If I use the "FORMAT 1", to send the message, the speed could reach to 50000 messages per minute, but If use "FORMAT 2", the speed is down to 1400 messages per minute.

And the following is the response I got from stackoverflow:

Multiple very short writes to a socket in rapid succession followed by a read can trigger a bad interaction between Nagle's algorithm and TCP delayed acknowledgment; even if you disable Nagle's algorithm, you'll cause an entire packet to be sent per individual write call (with 40+ bytes of overhead, whether the write is one byte or a thousand).
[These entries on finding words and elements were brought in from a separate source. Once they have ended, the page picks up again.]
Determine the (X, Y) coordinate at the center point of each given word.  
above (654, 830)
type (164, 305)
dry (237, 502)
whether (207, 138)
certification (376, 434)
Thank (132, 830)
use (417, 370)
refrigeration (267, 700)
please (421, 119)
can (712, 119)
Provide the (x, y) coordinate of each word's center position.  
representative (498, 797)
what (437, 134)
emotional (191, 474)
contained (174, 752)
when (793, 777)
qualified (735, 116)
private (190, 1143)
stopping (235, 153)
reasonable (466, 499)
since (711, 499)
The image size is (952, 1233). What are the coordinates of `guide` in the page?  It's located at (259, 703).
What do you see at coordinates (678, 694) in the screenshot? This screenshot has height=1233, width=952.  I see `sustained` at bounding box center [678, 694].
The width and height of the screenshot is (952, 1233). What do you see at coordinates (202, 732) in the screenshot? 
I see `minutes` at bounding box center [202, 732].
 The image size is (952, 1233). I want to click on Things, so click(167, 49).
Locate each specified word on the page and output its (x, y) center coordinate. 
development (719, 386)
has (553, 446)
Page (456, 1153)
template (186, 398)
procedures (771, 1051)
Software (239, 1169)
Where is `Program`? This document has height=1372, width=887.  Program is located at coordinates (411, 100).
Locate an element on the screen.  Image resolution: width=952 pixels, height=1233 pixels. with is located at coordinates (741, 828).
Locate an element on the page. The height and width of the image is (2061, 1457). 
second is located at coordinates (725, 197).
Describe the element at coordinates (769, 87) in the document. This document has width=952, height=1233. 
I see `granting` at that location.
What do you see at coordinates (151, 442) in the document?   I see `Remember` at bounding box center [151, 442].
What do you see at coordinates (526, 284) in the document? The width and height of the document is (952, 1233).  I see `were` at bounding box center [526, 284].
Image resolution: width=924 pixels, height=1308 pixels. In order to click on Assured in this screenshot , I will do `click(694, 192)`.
Wrapping a BufferedOutputStream around the socket's output stream should give you performance similar to "FORMAT 1" (precisely because it holds things in a byte array until it fills or is flushed).

As John Nagle explained on Slashdot:

The user-level solution is to avoid write-write-read sequences on sockets. write-read-write-read is fine. write-write-write is fine. But write-write-read is a killer. So, if you can, buffer up your little writes to TCP and send them all at once.

===end
With this answer, I'm more clear about the TCP socket now and the performance issue has been resolved too.